Since most enterprises have some form of IP network, the concept of using IP to connect to the public switched telephone network (PSTN) is attractive. That's what you get with SIP services.

Flexible Provisioning

One reason to swap out legacy T1 and PRI trunking is their lack of flexibility, which has a cost associated with it. The T1 comes with 24 64Kbps channels, and the PRI supports 23 64Kbps channels. So if an enterprise needs 32 channels, then two T1 or PRI connections are required, considerably more than the number of channels actually needed to accommodate traffic loads. The SIP flexibility allows the enterprise to implement just what is required, exactly 32 channels, without overprovisioning.
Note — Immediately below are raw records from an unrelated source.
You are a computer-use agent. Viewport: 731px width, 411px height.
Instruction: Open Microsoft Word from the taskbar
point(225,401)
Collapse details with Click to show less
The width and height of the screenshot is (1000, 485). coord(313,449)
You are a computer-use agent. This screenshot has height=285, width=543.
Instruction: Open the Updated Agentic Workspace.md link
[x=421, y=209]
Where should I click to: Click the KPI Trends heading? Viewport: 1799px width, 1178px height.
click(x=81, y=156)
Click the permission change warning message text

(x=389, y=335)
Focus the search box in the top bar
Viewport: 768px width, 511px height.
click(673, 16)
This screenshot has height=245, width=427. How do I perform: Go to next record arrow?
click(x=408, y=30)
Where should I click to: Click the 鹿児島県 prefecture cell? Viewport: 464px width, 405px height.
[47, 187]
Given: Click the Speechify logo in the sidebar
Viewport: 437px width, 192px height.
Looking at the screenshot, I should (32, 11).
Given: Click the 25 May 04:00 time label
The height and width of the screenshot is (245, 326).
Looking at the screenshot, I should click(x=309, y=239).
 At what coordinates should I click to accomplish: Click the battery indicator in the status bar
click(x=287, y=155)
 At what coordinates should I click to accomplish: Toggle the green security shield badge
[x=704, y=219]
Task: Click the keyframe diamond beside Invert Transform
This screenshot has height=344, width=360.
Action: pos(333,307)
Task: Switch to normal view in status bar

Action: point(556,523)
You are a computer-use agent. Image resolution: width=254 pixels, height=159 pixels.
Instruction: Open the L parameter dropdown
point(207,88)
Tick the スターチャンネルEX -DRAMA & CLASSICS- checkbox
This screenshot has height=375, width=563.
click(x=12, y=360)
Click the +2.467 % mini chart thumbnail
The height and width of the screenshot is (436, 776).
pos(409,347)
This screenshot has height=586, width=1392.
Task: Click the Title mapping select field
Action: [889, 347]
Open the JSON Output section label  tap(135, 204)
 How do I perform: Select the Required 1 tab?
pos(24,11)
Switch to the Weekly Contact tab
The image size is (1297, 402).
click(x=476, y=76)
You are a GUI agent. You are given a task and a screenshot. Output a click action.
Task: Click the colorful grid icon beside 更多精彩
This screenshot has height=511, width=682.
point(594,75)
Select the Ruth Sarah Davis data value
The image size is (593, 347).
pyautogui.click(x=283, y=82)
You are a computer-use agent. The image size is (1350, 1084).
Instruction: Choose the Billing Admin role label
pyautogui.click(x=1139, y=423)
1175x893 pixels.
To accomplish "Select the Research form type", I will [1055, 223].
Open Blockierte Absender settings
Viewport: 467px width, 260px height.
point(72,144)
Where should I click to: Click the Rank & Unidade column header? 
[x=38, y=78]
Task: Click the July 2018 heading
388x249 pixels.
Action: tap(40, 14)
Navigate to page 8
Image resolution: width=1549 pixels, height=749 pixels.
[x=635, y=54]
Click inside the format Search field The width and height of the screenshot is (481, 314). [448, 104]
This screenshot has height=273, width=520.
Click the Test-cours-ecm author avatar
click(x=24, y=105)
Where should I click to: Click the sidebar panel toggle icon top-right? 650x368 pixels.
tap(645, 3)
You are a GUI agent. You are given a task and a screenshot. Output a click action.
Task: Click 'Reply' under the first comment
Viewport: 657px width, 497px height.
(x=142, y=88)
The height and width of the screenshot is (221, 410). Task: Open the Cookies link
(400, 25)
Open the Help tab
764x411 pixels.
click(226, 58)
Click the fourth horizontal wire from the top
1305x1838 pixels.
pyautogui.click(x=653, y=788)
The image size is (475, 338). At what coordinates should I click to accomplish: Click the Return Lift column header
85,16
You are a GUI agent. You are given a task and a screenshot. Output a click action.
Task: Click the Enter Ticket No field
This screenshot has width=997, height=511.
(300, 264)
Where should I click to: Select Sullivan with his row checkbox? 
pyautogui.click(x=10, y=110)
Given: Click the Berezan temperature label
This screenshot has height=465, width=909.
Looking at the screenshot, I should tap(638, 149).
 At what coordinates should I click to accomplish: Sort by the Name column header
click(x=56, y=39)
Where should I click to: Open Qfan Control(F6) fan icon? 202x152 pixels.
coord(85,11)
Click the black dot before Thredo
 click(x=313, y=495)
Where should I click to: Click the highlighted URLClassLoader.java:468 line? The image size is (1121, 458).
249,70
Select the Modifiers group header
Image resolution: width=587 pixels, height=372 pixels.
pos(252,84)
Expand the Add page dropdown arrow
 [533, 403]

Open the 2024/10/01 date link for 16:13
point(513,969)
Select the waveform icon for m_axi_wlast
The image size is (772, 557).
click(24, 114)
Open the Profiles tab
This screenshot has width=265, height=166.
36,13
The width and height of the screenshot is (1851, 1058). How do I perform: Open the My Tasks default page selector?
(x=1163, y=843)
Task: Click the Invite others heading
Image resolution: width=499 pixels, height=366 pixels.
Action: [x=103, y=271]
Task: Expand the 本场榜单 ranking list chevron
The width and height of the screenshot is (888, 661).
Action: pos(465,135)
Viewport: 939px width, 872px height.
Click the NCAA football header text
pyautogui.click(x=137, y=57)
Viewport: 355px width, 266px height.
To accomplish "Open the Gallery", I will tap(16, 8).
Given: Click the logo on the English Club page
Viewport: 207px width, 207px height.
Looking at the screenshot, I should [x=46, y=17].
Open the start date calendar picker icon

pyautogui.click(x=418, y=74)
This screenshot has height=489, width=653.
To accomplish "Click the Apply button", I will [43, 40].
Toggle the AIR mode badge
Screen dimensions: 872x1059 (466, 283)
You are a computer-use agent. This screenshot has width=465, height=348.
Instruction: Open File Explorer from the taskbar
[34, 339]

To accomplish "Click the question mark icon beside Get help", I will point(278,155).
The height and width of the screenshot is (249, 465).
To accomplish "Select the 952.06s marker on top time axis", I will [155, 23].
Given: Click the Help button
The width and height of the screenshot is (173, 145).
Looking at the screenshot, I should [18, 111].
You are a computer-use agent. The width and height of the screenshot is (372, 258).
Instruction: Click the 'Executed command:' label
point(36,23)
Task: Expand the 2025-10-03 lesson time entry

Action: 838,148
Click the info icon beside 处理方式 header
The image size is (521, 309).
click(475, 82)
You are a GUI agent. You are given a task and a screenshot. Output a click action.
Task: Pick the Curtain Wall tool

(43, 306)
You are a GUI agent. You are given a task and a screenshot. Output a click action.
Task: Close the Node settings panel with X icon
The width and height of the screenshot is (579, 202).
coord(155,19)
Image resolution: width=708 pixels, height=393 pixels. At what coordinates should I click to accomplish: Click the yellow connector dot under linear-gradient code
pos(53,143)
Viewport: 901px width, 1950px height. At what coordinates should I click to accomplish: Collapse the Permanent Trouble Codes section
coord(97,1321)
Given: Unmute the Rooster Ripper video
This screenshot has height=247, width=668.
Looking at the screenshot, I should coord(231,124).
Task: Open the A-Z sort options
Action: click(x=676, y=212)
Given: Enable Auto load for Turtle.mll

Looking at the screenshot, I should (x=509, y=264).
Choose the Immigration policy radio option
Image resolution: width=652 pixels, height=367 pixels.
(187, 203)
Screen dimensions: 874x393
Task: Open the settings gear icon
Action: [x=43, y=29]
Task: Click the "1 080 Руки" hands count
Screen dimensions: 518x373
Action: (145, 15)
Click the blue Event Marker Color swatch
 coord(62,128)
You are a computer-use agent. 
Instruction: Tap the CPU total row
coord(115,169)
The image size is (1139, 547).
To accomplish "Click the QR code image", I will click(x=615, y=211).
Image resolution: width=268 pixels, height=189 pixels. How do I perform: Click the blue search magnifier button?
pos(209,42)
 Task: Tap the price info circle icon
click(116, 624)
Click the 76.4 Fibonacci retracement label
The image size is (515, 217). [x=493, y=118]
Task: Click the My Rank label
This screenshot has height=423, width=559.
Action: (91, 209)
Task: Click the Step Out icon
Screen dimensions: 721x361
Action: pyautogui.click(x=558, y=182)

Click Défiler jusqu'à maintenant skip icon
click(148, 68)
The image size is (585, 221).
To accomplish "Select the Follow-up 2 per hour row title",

You can expand or reduce the number of channels rapidly, which is helpful for the many enterprises that have seasonal or other variations in their communications requirements. Those that have major Christmas sales, for example, have about a three-month period during which channel requirements can easily be 300% higher than average. SIP trunking allows the enterprise to increase and decrease capacity without having to add and delete trunks every year - and avoid paying the associated costs to the carriers.

Provider Competition and Enterprise Leverage

Most enterprises have had long relationships with their carriers, because competition has traditionally been fairly limited. Now with SIP trunking, there are a number of other provider choices. This creates significant competition, which the enterprise can use to obtain more favorable agreements at lower prices. The situation gives enterprises far more leverage with their incumbent carriers, forcing the incumbent to price its services lower to retain the customer.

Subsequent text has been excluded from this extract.